(Exercise details):
Transcribe the whole listing exactly.

:: Exercise materials

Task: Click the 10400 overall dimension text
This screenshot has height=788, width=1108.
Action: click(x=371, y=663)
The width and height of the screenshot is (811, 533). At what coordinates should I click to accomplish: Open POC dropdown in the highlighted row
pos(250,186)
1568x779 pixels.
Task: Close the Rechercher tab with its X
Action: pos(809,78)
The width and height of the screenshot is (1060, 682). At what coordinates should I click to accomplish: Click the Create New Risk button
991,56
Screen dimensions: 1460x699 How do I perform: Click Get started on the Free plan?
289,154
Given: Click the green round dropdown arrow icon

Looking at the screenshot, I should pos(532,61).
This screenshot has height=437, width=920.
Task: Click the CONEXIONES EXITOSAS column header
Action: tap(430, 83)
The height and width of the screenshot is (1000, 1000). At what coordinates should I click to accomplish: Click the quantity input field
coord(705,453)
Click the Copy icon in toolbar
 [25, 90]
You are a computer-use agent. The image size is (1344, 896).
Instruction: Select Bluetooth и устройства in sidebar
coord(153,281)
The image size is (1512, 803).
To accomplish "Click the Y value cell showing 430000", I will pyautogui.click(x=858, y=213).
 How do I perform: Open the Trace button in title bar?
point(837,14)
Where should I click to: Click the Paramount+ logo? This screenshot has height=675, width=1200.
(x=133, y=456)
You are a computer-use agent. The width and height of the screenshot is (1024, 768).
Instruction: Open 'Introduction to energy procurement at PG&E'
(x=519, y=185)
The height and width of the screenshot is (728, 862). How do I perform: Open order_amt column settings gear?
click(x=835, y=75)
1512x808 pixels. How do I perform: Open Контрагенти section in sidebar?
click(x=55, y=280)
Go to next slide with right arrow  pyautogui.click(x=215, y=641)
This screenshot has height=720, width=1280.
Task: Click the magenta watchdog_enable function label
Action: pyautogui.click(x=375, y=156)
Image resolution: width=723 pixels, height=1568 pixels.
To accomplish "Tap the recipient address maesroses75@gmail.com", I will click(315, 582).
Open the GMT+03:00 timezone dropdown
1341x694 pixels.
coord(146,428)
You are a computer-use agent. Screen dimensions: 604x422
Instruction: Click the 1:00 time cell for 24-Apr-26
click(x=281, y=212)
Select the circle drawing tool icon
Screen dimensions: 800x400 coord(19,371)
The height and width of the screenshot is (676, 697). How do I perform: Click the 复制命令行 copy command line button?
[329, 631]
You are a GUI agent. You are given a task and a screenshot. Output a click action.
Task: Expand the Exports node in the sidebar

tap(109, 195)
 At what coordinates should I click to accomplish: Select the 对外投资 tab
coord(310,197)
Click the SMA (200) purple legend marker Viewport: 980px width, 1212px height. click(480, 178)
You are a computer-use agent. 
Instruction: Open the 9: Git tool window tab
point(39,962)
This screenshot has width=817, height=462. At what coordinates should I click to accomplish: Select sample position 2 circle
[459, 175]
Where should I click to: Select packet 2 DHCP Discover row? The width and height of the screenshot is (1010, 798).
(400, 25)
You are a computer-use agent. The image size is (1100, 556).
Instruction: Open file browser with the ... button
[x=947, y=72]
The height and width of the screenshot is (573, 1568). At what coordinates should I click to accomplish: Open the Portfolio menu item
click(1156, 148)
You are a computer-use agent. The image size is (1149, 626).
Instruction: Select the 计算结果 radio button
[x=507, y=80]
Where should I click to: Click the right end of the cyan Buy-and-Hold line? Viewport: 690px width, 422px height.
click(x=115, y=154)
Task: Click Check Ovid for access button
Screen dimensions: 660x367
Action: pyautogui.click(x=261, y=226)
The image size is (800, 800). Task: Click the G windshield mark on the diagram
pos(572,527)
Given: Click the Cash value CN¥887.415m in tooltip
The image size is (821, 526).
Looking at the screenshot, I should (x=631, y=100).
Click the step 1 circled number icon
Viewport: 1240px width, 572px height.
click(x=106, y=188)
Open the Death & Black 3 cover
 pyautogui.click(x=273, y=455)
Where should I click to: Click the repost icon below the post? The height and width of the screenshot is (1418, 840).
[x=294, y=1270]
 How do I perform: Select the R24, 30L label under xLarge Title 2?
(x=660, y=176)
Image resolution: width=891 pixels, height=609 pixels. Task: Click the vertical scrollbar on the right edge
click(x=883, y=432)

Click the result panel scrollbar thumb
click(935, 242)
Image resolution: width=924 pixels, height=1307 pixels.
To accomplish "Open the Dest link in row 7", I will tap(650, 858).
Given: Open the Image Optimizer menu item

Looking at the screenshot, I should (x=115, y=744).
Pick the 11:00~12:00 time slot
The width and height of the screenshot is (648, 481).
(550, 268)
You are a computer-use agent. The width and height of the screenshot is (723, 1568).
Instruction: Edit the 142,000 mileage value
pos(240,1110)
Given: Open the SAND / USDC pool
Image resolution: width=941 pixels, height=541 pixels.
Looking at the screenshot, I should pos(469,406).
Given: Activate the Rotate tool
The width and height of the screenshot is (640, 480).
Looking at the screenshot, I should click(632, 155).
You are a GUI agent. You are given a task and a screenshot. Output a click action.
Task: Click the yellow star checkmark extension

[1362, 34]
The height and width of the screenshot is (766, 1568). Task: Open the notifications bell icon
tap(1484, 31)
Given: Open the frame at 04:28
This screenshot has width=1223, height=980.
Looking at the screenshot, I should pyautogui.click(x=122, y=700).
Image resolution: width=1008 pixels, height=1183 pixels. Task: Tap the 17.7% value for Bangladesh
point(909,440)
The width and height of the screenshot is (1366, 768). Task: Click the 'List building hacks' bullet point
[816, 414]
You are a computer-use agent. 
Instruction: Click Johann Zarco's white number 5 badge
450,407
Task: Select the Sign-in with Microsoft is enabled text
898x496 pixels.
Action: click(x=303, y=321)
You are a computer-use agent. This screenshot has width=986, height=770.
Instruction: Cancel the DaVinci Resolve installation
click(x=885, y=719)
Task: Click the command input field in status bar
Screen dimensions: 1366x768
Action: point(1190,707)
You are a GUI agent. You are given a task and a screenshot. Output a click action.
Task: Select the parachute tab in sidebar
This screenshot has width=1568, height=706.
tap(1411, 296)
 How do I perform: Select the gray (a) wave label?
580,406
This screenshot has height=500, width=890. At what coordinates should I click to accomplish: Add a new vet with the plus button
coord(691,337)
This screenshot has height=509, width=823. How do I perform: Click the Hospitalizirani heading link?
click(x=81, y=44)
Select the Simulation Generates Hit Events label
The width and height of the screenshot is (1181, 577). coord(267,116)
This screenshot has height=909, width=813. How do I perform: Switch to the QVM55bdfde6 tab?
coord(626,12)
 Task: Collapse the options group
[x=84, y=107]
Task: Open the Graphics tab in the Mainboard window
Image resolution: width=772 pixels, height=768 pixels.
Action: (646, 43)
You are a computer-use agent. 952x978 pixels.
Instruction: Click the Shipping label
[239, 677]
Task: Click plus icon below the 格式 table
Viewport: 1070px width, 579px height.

::::

(Problem solution):
Task: Click the 10400 overall dimension text
This screenshot has height=788, width=1108.
Action: click(x=371, y=663)
The width and height of the screenshot is (811, 533). At what coordinates should I click to accomplish: Open POC dropdown in the highlighted row
pos(250,186)
1568x779 pixels.
Task: Close the Rechercher tab with its X
Action: pos(809,78)
The width and height of the screenshot is (1060, 682). At what coordinates should I click to accomplish: Click the Create New Risk button
991,56
Screen dimensions: 1460x699 How do I perform: Click Get started on the Free plan?
289,154
Given: Click the green round dropdown arrow icon

Looking at the screenshot, I should pos(532,61).
This screenshot has height=437, width=920.
Task: Click the CONEXIONES EXITOSAS column header
Action: tap(430, 83)
The height and width of the screenshot is (1000, 1000). At what coordinates should I click to accomplish: Click the quantity input field
coord(705,453)
Click the Copy icon in toolbar
 [25, 90]
You are a computer-use agent. The image size is (1344, 896).
Instruction: Select Bluetooth и устройства in sidebar
coord(153,281)
The image size is (1512, 803).
To accomplish "Click the Y value cell showing 430000", I will pyautogui.click(x=858, y=213).
 How do I perform: Open the Trace button in title bar?
point(837,14)
Where should I click to: Click the Paramount+ logo? This screenshot has height=675, width=1200.
(x=133, y=456)
You are a computer-use agent. The width and height of the screenshot is (1024, 768).
Instruction: Open 'Introduction to energy procurement at PG&E'
(x=519, y=185)
The height and width of the screenshot is (728, 862). How do I perform: Open order_amt column settings gear?
click(x=835, y=75)
1512x808 pixels. How do I perform: Open Контрагенти section in sidebar?
click(x=55, y=280)
Go to next slide with right arrow  pyautogui.click(x=215, y=641)
This screenshot has height=720, width=1280.
Task: Click the magenta watchdog_enable function label
Action: pyautogui.click(x=375, y=156)
Image resolution: width=723 pixels, height=1568 pixels.
To accomplish "Tap the recipient address maesroses75@gmail.com", I will click(315, 582).
Open the GMT+03:00 timezone dropdown
1341x694 pixels.
coord(146,428)
You are a computer-use agent. Screen dimensions: 604x422
Instruction: Click the 1:00 time cell for 24-Apr-26
click(x=281, y=212)
Select the circle drawing tool icon
Screen dimensions: 800x400 coord(19,371)
The height and width of the screenshot is (676, 697). How do I perform: Click the 复制命令行 copy command line button?
[329, 631]
You are a GUI agent. You are given a task and a screenshot. Output a click action.
Task: Expand the Exports node in the sidebar

tap(109, 195)
 At what coordinates should I click to accomplish: Select the 对外投资 tab
coord(310,197)
Click the SMA (200) purple legend marker Viewport: 980px width, 1212px height. click(480, 178)
You are a computer-use agent. 
Instruction: Open the 9: Git tool window tab
point(39,962)
This screenshot has width=817, height=462. At what coordinates should I click to accomplish: Select sample position 2 circle
[459, 175]
Where should I click to: Select packet 2 DHCP Discover row? The width and height of the screenshot is (1010, 798).
(400, 25)
You are a computer-use agent. The image size is (1100, 556).
Instruction: Open file browser with the ... button
[x=947, y=72]
The height and width of the screenshot is (573, 1568). At what coordinates should I click to accomplish: Open the Portfolio menu item
click(1156, 148)
You are a computer-use agent. The image size is (1149, 626).
Instruction: Select the 计算结果 radio button
[x=507, y=80]
Where should I click to: Click the right end of the cyan Buy-and-Hold line? Viewport: 690px width, 422px height.
click(x=115, y=154)
Task: Click Check Ovid for access button
Screen dimensions: 660x367
Action: pyautogui.click(x=261, y=226)
The image size is (800, 800). Task: Click the G windshield mark on the diagram
pos(572,527)
Given: Click the Cash value CN¥887.415m in tooltip
The image size is (821, 526).
Looking at the screenshot, I should (x=631, y=100).
Click the step 1 circled number icon
Viewport: 1240px width, 572px height.
click(x=106, y=188)
Open the Death & Black 3 cover
 pyautogui.click(x=273, y=455)
Where should I click to: Click the repost icon below the post? The height and width of the screenshot is (1418, 840).
[x=294, y=1270]
 How do I perform: Select the R24, 30L label under xLarge Title 2?
(x=660, y=176)
Image resolution: width=891 pixels, height=609 pixels. Task: Click the vertical scrollbar on the right edge
click(x=883, y=432)

Click the result panel scrollbar thumb
click(935, 242)
Image resolution: width=924 pixels, height=1307 pixels.
To accomplish "Open the Dest link in row 7", I will tap(650, 858).
Given: Open the Image Optimizer menu item

Looking at the screenshot, I should (x=115, y=744).
Pick the 11:00~12:00 time slot
The width and height of the screenshot is (648, 481).
(550, 268)
You are a computer-use agent. The width and height of the screenshot is (723, 1568).
Instruction: Edit the 142,000 mileage value
pos(240,1110)
Given: Open the SAND / USDC pool
Image resolution: width=941 pixels, height=541 pixels.
Looking at the screenshot, I should pos(469,406).
Given: Activate the Rotate tool
The width and height of the screenshot is (640, 480).
Looking at the screenshot, I should click(632, 155).
You are a GUI agent. You are given a task and a screenshot. Output a click action.
Task: Click the yellow star checkmark extension

[1362, 34]
The height and width of the screenshot is (766, 1568). Task: Open the notifications bell icon
tap(1484, 31)
Given: Open the frame at 04:28
This screenshot has width=1223, height=980.
Looking at the screenshot, I should pyautogui.click(x=122, y=700).
Image resolution: width=1008 pixels, height=1183 pixels. Task: Tap the 17.7% value for Bangladesh
point(909,440)
The width and height of the screenshot is (1366, 768). Task: Click the 'List building hacks' bullet point
[816, 414]
You are a computer-use agent. 
Instruction: Click Johann Zarco's white number 5 badge
450,407
Task: Select the Sign-in with Microsoft is enabled text
898x496 pixels.
Action: click(x=303, y=321)
You are a computer-use agent. This screenshot has width=986, height=770.
Instruction: Cancel the DaVinci Resolve installation
click(x=885, y=719)
Task: Click the command input field in status bar
Screen dimensions: 1366x768
Action: point(1190,707)
You are a GUI agent. You are given a task and a screenshot. Output a click action.
Task: Select the parachute tab in sidebar
This screenshot has width=1568, height=706.
tap(1411, 296)
 How do I perform: Select the gray (a) wave label?
580,406
This screenshot has height=500, width=890. At what coordinates should I click to accomplish: Add a new vet with the plus button
coord(691,337)
This screenshot has height=509, width=823. How do I perform: Click the Hospitalizirani heading link?
click(x=81, y=44)
Select the Simulation Generates Hit Events label
The width and height of the screenshot is (1181, 577). coord(267,116)
This screenshot has height=909, width=813. How do I perform: Switch to the QVM55bdfde6 tab?
coord(626,12)
 Task: Collapse the options group
[x=84, y=107]
Task: Open the Graphics tab in the Mainboard window
Image resolution: width=772 pixels, height=768 pixels.
Action: (646, 43)
You are a computer-use agent. 952x978 pixels.
Instruction: Click the Shipping label
[239, 677]
Task: Click plus icon below the 格式 table
Viewport: 1070px width, 579px height.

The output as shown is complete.